Donald Trump 'Would Probably Be a Dictator by Now' in Almost Any Other Country, Expert Says

U.S. President Donald Trump arrives back at the White House on December 17 in Washington, D.C. Getty Images

President Donald Trump would "probably be a dictator by now" if it weren't for the checks and balances contained within the U.S. political system, according to a conservative foreign policy expert.

Max Boot, the Jeane J. Kirkpatrick senior fellow for national security studies at the Council on Foreign Relations, told Politico in an interview published Monday: "The good news story of the first year of the Trump presidency is that there are checks and balances."

"Trump as a personality type is probably no different from a Mussolini, a Peron, a Chavez. And if you were operating in Argentina or Italy, he would probably be a dictator by now. But luckily, he's not operating in those countries," he said.

Trump has often been accused of having dictatorial tendencies.

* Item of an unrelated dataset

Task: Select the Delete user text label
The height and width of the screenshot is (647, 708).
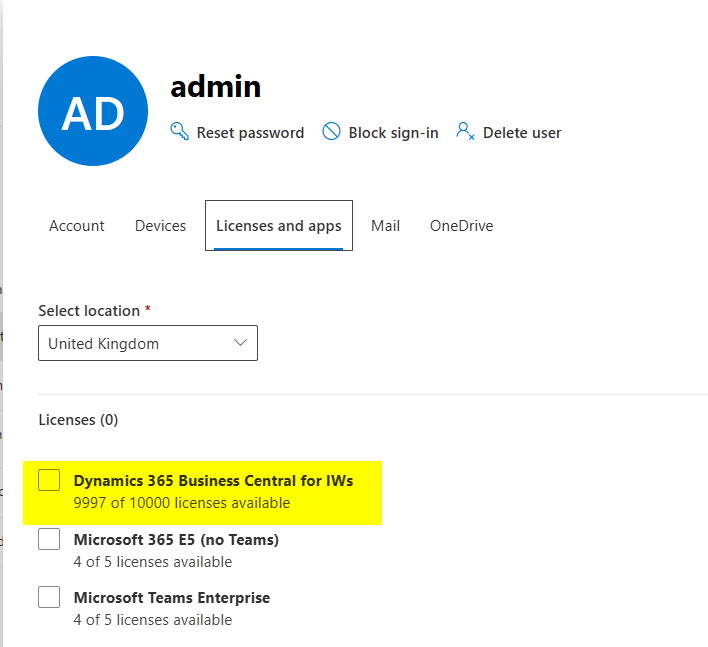Action: pyautogui.click(x=522, y=133)
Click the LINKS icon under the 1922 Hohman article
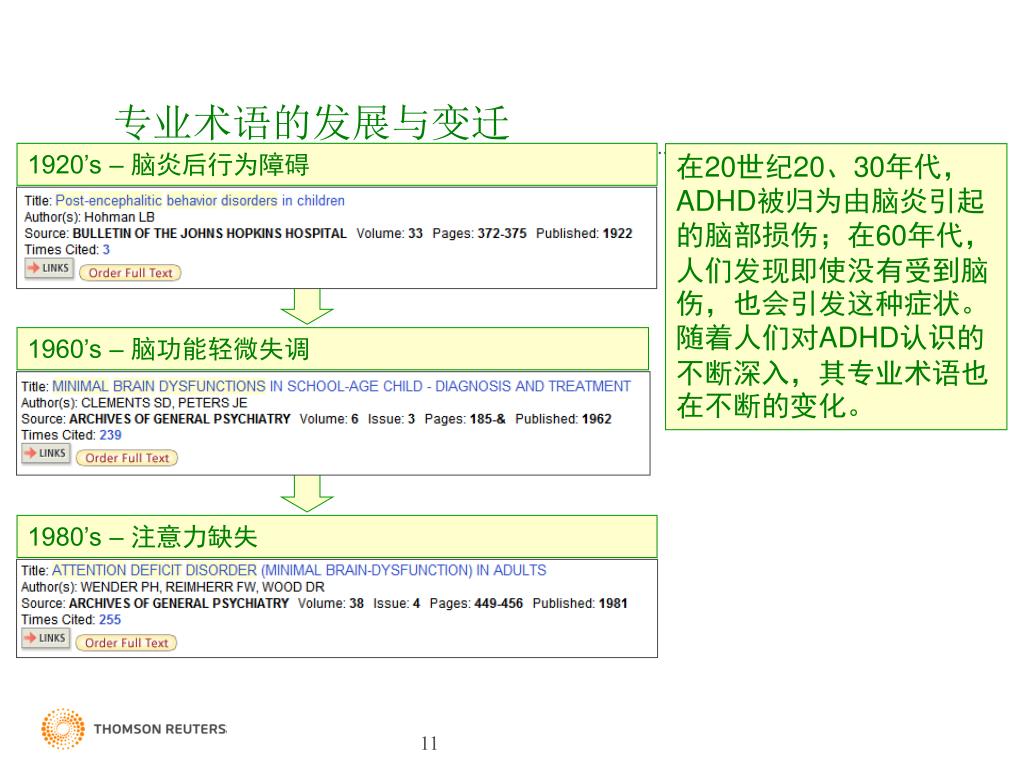The image size is (1024, 768). pyautogui.click(x=49, y=268)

Robert Reich, who served as secretary of labor in the Clinton administration, has openly called the president "an authoritarian." Terence Szuplat, a foreign policy speechwriter for former President Barack Obama, said in November Trump has "sought to emulate" authoritarians, demagogues and dictators in his responses to terror attacks.

Meanwhile Trump has praised some of the most authoritarian leaders in the world, from Russia's Vladimir Putin to China's Xi Jinping to Turkey's Recep Tayyip Erdogan and Rodrigo Duterte, the leader of the Philippines. Autocrats and dictators the world over have adopted Trump's rhetoric against the media, dismissing reports that paint them in a negative light as fake news.

Boot offered a scathing critique of Trump's approach to foreign affairs thus far, describing the president as "incredibly erratic and unpredictable"—adjectives often ascribed to Kim Jong Un, a leader who's dominated America's attention in 2017 and who the president frequently refers to as "Rocket Man."

Being nice to Rocket Man hasn't worked in 25 years, why would it work now? Clinton failed, Bush failed, and Obama failed. I won't fail.

— Donald J. Trump (@realDonaldTrump) October 1, 2017

In his first year in office, the president has threatened North Korea with "fire and fury" and warned it would be "totally destroyed" if it forced the U.S. to defend itself or its allies. The president's bellicose rhetoric toward Kim's regime has received widespread criticism, as many experts say it exacerbates the tensions with the rogue state and increases the likelihood it will be provoked into an act of war.

Boot seems to agree with those in the foreign policy community who feel Trump's remarks toward North Korea are over-the-top and potentially dangerous. The reclusive nation's military is nowhere near as strong as America's, but it is still a nuclear power and is widely seen as a significant threat to other countries in East Asia—especially South Korea and Japan—and the surrounding region.

"It's impossible to imagine any other president going before the U.N. General Assembly and referring to the dictator of North Korea as 'Rocket Man,' or issuing this series of blustery threats, which, frankly, are terrifying, and are raising the risk of a needless war," Boot said.

U.S. President Donald Trump speaks to the press at the White House in Washington, D.C., on December 16 before departing for the Camp David presidential retreat in Maryland. Getty Images

Boot said there was a chance that Trump would launch a preemptive strike against North Korea, but he feels "the greater chance of war with North Korea is accidental." In other words, between the large-scale military exercises the U.S. conducts with South Korea near the Korean Peninsula and the president's belligerent rhetoric, Boot thinks there is a good chance North Korea could misread America's intentions and launch a limited strike in panic. In this scenario, Boot said: "Trump decides to respond. He issues tweets saying he's going to end Kim Jong Un. They decide that this is all-out war."

Eliot Cohen, a former top official in the George W. Bush administration who also participated in the Politico interview, appeared to agree with Boot's assessment of the precarious situation Trump has created with North Korea. "[Trump] has an adolescent male fascination with the military," Cohen said. "He really lacks empathy... If you tell him Seoul is going to be devastated, I don't think he's going to be horror-struck by that because I don't think he can really sort of place himself in that position."

But Boot also contended Trump has "in many ways" been more destructive domestically than he has abroad: "[Trump is] undermining the rule of law. He's obstructing justice. He's lending the support of the presidency to monsters like Roy Moore. He is exacerbating race relations. He is engaging in the most blatant xenophobia, racism and general bigotry that we have seen from the White House."

On the bright side, Trump hasn't started World War III yet, Cohen said, so perhaps he deserves at least some credit.